Corbyn Divorced From Reality
Jeremy Corbyn made a fool of himself today by telling Theresa May that Any Brexit Deal Should be Put to Public.
Her response, as reported by Andrew Sparrow at the Guardian Live was amusing:
She says she wanted to leave the EU on 29 March. If Labour had voted for it, “we would already be out.” She says she had voted for a deal three times, while Corbyn had voted against the deal, increasing the chance of no deal. She says the Tories are not divorced from reality; the person most divorced from reality is Corbyn himself, who wants to follow the Venezuelan economic model, she claims.
Ken Clarke now says he could vote against in a no confidence motion - our editorial today ?@EveningStandard? reveals that the Cabinet Secretary has told Theresa May to consider carefully her advice to the Queen on who she should appoint as PM. https://t.co/ZDZFaEmbu8— George Osborne (@George_Osborne) June 24, 2019
Sparrow responded: "The monarch has not had the power to sack the prime minister, and appoint another one, for at least a century, and probably longer. And she does not have the power to request an article 50 extension, even if she wanted one."

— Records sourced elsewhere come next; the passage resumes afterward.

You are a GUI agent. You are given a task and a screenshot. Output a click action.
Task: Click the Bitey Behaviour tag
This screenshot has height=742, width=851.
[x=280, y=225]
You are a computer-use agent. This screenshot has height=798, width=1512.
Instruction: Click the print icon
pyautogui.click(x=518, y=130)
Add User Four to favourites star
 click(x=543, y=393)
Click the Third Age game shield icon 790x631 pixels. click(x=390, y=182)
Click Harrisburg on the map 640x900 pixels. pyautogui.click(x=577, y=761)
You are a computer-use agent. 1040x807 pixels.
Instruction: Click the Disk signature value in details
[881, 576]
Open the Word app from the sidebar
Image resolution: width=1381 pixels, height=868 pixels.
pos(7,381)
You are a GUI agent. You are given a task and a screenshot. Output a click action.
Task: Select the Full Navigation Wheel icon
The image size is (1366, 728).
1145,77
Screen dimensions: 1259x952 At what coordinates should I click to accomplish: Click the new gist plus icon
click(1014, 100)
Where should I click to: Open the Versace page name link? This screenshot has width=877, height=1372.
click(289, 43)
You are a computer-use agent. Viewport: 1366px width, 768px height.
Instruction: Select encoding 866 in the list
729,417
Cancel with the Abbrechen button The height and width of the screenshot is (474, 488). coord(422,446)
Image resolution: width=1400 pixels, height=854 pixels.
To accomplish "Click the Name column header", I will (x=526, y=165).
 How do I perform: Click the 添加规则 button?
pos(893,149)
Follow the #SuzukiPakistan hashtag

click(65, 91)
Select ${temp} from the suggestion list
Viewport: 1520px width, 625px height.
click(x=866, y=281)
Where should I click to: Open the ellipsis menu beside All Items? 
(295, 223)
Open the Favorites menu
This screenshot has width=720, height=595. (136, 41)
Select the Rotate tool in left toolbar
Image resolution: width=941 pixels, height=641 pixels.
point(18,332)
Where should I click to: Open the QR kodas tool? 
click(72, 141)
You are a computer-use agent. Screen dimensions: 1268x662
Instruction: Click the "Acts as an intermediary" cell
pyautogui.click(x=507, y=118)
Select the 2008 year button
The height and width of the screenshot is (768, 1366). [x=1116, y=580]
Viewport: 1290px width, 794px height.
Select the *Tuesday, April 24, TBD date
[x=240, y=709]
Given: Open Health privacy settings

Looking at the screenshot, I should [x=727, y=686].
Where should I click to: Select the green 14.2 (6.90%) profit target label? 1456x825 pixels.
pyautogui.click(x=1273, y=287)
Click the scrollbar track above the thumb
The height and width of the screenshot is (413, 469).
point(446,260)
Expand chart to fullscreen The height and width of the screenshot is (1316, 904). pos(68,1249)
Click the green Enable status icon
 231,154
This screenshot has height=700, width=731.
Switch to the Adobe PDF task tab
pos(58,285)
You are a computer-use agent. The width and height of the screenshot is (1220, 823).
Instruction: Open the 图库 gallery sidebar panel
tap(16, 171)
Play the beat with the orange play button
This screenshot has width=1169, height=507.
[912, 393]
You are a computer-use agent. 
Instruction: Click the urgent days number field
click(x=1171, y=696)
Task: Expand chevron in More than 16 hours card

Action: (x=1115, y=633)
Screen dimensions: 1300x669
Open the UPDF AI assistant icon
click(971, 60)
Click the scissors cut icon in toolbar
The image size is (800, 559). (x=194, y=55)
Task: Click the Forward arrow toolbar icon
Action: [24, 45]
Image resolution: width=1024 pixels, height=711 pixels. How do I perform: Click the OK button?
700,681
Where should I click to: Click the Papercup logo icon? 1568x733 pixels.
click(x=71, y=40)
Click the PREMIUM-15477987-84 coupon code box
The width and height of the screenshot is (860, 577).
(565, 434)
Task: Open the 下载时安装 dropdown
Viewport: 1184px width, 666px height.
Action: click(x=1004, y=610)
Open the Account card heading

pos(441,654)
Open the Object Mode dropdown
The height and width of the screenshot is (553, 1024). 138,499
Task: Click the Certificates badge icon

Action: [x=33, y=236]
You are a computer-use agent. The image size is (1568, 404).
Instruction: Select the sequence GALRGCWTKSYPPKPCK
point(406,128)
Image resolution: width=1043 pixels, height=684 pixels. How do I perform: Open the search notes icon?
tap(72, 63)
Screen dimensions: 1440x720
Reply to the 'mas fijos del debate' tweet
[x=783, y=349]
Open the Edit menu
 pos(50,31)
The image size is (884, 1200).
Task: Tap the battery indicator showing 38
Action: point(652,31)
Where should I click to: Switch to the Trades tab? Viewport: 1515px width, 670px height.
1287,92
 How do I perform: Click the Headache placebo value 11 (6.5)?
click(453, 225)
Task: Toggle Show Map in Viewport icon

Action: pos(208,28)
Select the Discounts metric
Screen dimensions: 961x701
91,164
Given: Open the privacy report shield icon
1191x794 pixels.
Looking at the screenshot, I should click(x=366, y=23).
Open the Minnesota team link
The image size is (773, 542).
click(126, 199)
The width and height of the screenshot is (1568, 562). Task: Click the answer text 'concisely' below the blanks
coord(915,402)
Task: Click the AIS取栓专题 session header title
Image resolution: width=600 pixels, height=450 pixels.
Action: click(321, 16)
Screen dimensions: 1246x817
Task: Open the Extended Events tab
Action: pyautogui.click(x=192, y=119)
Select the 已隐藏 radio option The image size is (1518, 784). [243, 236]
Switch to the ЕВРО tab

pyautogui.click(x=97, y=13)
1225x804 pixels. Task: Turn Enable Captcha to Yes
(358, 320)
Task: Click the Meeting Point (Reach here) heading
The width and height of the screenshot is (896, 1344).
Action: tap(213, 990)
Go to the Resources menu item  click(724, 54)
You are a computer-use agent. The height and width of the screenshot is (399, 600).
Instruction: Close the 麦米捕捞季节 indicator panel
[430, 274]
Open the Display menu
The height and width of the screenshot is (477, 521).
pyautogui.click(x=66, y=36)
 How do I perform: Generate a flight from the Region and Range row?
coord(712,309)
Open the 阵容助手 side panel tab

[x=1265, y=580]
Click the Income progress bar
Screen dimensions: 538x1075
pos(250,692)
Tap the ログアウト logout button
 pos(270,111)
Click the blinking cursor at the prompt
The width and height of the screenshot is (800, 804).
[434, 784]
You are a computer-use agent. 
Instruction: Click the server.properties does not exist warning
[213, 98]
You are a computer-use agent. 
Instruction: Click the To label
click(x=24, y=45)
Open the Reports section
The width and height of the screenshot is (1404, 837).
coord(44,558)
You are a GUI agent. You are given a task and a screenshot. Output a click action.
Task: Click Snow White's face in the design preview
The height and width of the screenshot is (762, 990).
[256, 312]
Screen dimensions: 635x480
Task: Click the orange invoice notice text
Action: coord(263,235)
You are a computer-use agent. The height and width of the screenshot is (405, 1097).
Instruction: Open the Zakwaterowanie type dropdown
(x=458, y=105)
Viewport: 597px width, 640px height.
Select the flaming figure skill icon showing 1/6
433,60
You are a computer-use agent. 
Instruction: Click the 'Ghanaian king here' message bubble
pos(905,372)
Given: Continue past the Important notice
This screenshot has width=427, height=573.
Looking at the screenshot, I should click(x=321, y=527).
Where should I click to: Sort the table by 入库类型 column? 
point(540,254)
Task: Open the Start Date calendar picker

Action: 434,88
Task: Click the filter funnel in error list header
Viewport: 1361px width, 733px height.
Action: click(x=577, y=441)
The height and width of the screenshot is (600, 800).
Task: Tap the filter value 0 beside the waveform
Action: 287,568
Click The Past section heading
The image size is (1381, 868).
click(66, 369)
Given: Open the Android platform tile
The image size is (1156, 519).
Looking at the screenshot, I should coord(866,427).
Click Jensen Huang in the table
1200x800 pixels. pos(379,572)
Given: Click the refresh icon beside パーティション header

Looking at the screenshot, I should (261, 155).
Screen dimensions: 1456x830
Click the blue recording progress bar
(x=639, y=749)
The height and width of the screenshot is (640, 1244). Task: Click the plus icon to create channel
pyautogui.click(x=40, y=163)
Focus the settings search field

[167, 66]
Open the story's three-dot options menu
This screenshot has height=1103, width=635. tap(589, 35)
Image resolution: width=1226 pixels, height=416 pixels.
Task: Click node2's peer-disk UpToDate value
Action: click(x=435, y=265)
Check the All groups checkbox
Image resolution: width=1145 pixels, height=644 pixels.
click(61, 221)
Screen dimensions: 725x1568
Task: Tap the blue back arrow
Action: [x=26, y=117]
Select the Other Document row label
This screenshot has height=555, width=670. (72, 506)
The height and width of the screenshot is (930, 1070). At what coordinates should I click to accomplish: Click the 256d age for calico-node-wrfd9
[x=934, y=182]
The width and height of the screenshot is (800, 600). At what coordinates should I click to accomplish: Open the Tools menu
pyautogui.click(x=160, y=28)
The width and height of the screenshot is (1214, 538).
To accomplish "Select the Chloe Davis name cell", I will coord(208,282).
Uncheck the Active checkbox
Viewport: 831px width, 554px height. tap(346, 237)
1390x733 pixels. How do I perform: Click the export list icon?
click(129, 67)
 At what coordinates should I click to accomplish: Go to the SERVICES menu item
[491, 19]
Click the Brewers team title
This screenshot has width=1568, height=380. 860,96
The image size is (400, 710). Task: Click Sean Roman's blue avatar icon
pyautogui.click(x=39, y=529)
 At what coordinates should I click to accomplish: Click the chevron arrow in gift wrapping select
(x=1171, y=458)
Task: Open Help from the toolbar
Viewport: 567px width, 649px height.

In response to a question about MPs requesting an extension Sparrow replied "There is no provision for parliament to request an article 50 extension. The request to the EU would have to come from the PM."
Also note that the EU cannot grant an extension unless the UK asks and the EU might not do so anyway. Extensions have to be unanimous and France is sick of this mess.
Outright Revocation Delusions
Not going to happen
Not going to happen except following an election and most likely not even then.
Elections are the one legitimate chance that Remainers have of stopping Brexit. But the timeline is very critical given the legal default is Brext on October 31.
Following a successful motion of no-confidence, Tories would have 14 days to find a replacement for Johnson. They would fail and elections would take place.
There is a 25-working-day minimum period of time for elections following dissolution of parliament.
September 11 is the last possible day in which elections can halt Brexit. Even then, the next PM would have to immediately ask for an extension and then immediately get a unanimous affirmation from all 27 EU nation.
Theresa May has agree to take final questions from MPs.
This means the new prime minister would take office the night before recess, meaning he probably would not face MPs for the first time until September.
Summer recess starts July 25 and ends September 3.
September 3-11 is the maximum theoretical window in which a motion of no confidence must take place, and be successful to have any chance of stopping Brexit.
Johnson will take questions from MPs on Tuesday, September 3, assuming he does not prorogue Parliament (delay the opening) until it is too late to stop Brexit.
Let's assume Johnson does not take that measure.
He will deny he is committed to leaving with no deal. He will officially take the same stance as Hunt or Gove who both said they would negotiate with the EU.
Corbyn may initiate a motion of no confidence. There would then be a three-line Whip (compelling party members to vote with the party or be outed).
Anyone defying the Whip would be outed from the party. This applies to Labour as well. Many Labour MPs support Brexit.
It is not at all clear that a motion would be successful.
Assuming the motion is successful, It's not at all clear that elections would be be held in time, or if they were, who would win.
- Sometime between September 3 and September 10, Corbyn needs to trigger a motion of no confidence.
- It needs to be successful.
- MP defying the Whip will be outed from their party and thus parliament in the next election.
- An election needs be scheduled in time.
- Labour needs to win.
- Corbyn would have to ask for an extension or agree to the deal offered Theresa Mayor a Customs Union similar enough.
- The EU would have to unanimously agree to anything except the deal offered May. That includes an extension to hold another referendum.
- For outright Remain to succeed, it would likely take a majority in parliament or another referendum. The latter assumes the EU would go along.
Yes, that's all it takes, assuming my time window is correct.
The intial September 3-10 trigger requirement may allow more time than there really is.